Carassius auratus gibelio, in the family Cyprinidae, is one of the most popular freshwater aquaculture species in China. The infection of domestic cyprinid species by Cyprinid herpesvirus 2 (CyHV-2) causes herpesvirus hematopoietic necrosis (HVHN). Until now, the pathogenic mechanism of CyHV-2 has been unclear. In this study, we used RNA sequencing to investigate the gene expression patterns in C. auratus gibelio after CyHV-2 infection. We identified 163,365 unigenes with de novo transcriptome sequencing using the Trinity and TGICL software. In total, 8011 differentially expressed genes (DEGs) were identified in the CyHV-2-infected fish vs healthy fish, 4170 of which were upregulated and 3841 downregulated. A Gene Ontology (GO) analysis showed that most of the DEGs functioned in the cellular hyperosmotic response, inflammatory response, creatine: sodium symporter activity, voltage-gated potassium channel complex, complement activation, and oxygen binding categories. A Kyoto Encyclopedia of Genes and Genomes (KEGG) analysis showed that the top five KEGG pathways enriched in upregulated genes were neuroactive ligand-receptor interaction, pyrimidine metabolism, IL-17 signaling pathway, glutathione metabolism, and arginine biosynthesis.

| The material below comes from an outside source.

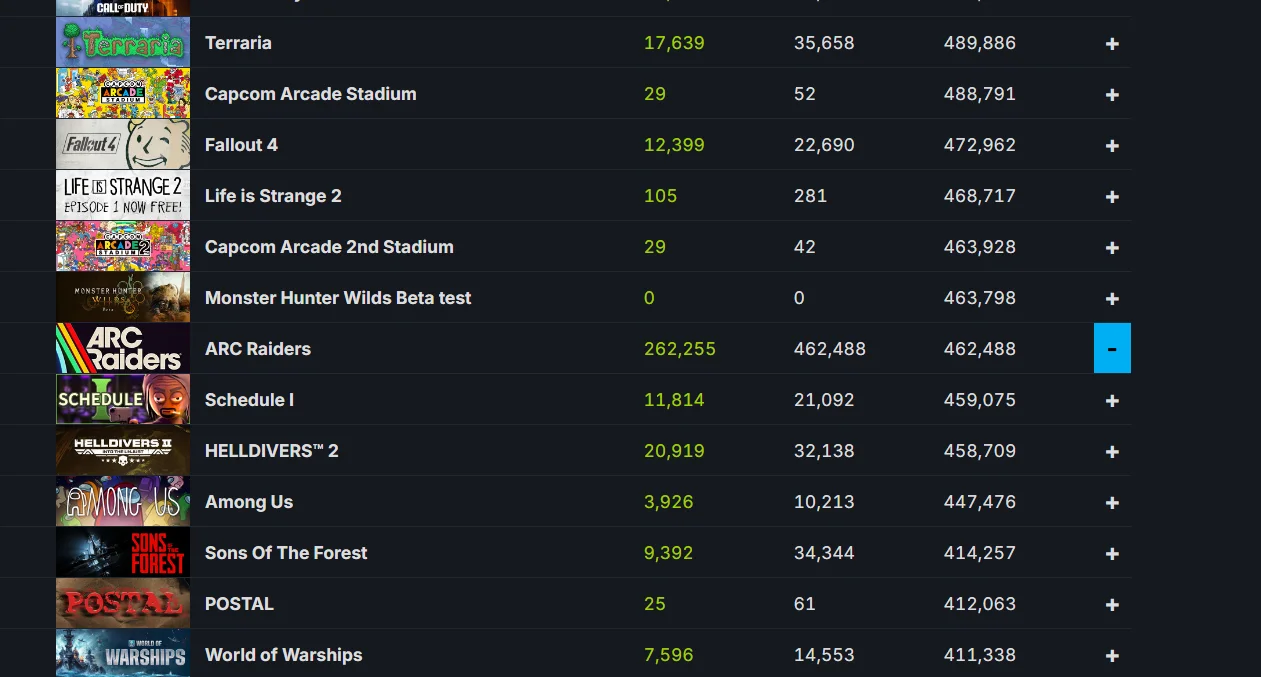The height and width of the screenshot is (677, 1261).
Task: Click the Terraria game thumbnail
Action: pos(123,43)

The top five KEGG pathways enriched in downregulated unigenes were cytokine–cytokine receptor interaction, complement and coagulation cascades, Staphylococcus aureus infection, drug metabolism, and glycine, serine, and threonine metabolism. The expression of five key immunity-related genes was confirmed with real-time PCR. Specifically, the genes encoding interleukin-11 and interleukin-13 receptor, which are involved in immunity, were significantly upregulated and downregulated in CyHV-2-infected fish, respectively. Our findings not only extend our understanding of the host's response to CyHV-2, but also clarify the molecular pathogenicity mechanisms involved.